WORK TO BE COMPLETED
Find the line that contains "Task: Click the AI Features suggestion chip". Then set down that line and all the lines after it, to the end of the records, exactly and with nothing added.
= = = =
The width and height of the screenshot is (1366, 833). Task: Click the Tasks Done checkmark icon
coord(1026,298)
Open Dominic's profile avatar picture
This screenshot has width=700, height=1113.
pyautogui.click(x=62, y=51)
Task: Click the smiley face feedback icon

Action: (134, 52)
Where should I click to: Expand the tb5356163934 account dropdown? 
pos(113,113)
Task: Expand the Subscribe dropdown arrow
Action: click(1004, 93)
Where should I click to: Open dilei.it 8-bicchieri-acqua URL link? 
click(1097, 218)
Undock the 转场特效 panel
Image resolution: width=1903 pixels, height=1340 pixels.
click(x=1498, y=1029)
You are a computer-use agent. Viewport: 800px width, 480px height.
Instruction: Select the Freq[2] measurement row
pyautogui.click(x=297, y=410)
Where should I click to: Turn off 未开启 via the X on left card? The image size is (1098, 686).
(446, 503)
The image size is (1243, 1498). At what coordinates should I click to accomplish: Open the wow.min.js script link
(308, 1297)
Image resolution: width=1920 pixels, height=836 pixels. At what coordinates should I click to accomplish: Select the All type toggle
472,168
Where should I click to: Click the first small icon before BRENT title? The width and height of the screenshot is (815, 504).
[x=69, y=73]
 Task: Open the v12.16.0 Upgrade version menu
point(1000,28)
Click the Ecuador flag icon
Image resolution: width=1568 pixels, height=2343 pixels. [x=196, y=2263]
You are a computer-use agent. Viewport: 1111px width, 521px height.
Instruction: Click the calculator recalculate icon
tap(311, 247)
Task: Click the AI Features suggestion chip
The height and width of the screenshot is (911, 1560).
= = = =
SOLVED PROBLEM
Task: Click the AI Features suggestion chip
The height and width of the screenshot is (911, 1560).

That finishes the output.